The rains come. The mud heals. The sun returns.
Then the earth breaks again.

For a few dozen cycles of the billions life has been around, you get to share the dance with others, ignorant of where the music comes from, but audible if you listen.
The fence post a few years ago.
The nor'easter blew over a stockade fence post I dug into the earth a quarter century ago. I got out my tool bucket,

A couple of my tools are from my grandfather. He was born in the 19th century, an ocean away. He ran away from home, ended up on the front for two weeks out of three for a several years "fighting" for the same folks who starved his people not so long ago. He lost all his teeth (a toothache bought you an extraction and a day off the front) and got shot in the back of the neck ("I'll be damned if I got shot in the front, I was always running.")

I do not use his tools because of his stories--I use them because they still work. But the stories make the tools feel warmer in my hands.

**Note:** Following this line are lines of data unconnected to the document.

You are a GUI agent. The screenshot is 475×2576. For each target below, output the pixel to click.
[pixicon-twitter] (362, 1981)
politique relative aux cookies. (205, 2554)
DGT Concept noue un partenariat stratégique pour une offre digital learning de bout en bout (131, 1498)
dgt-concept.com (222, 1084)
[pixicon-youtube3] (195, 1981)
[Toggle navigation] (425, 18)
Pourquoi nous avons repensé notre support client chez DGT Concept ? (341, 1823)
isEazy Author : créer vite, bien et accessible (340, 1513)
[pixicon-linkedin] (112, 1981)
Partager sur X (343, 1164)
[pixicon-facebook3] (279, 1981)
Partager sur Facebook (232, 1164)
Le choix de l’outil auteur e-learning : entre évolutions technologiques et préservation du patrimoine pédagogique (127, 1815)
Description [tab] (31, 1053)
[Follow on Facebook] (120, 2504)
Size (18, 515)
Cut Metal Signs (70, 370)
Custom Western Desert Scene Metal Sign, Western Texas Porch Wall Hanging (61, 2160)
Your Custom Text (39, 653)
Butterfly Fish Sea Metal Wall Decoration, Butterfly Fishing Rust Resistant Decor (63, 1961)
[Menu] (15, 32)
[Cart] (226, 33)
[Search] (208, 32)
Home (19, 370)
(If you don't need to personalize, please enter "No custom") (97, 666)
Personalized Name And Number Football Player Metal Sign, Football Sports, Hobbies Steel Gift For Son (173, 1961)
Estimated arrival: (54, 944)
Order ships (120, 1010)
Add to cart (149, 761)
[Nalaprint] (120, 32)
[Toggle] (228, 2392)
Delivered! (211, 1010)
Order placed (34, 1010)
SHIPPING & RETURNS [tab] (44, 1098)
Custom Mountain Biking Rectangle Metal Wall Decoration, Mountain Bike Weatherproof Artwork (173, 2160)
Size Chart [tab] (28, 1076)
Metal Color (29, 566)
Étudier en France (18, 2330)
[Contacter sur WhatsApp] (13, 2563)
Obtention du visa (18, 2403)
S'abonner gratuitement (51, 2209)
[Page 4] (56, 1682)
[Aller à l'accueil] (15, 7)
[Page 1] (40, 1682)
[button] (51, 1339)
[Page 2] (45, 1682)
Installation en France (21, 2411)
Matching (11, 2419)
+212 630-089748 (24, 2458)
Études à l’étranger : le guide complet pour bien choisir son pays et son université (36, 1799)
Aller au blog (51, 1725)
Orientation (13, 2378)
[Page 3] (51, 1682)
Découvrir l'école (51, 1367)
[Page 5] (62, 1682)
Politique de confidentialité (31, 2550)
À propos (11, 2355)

As I was digging out the dirt from around the post, an earthworm wiggled halfway out of its hole, looking a bit concerned that the earth had disappeared. (I do not communicate well with worms, but it was wiggling a bit, and seemed stressed). After a few minutes it scooted back into its hole.

Cabbagehead jelly seen on an evening paddle

Many have danced before you, mostly not human. We've only been dancing on this earth a short while--but it's no more earned than the air you just breathed in.

I forget this most days.
Today is as good a day as any to remind myself.

And maybe a better day than most--thinking of a few of my lambs today,

Tuesday, March 6, 2018

On a bad day, good news

Expo markers used on the floor to draw models of DNA replication do not come off easily.
Another minor disaster in a day of teaching.

Kids you love more than you know get sick.
And almost always get better.

And here's hoping and praying that one more does.


She's going to be OK....

Saturday, February 24, 2018

Aerial bombing of America, 1921

106 years ago an enthusiastic Italian reconnaissance pilot snuck a few grenades aboard his bird, and threw them out of his open cockpit aiming to harm a few Turks.

No one was hurt, but a lot of folks were shaken up by his audacity.

One of the earliest bombers, the Taube
[indirectly via National Geographic]

Less than 10 years later, Tulsa, Oklahoma, was more effectively bombed--though even the local historical society has no comment on that.

“I could see planes circling in mid-air. They grew in number and hummed, darted and dipped low. I could hear something like hail falling upon the top of my office building. Down East Archer, I saw the old Mid-Way hotel on fire, burning from its top, and then another and another and another building began to burn from their top.”  Buck Colbert Franklin via the Smithsonian.

It's called the Race Riot of 1921. It was not. It was a pogrom.

Tulsa burning from the top down
 Several hundred people of color were killed, over 6,000 were interned, and their town was destroyed, deliberately, from the air.

Reading two books that have been synergistic, and highly recommended.
Inequality in the Promised Land by R. L'Heureux Lewis-McCoy, and Air Traffic, by Gregory Pardlo--I got lucky and a pre-release copy fell into my hands.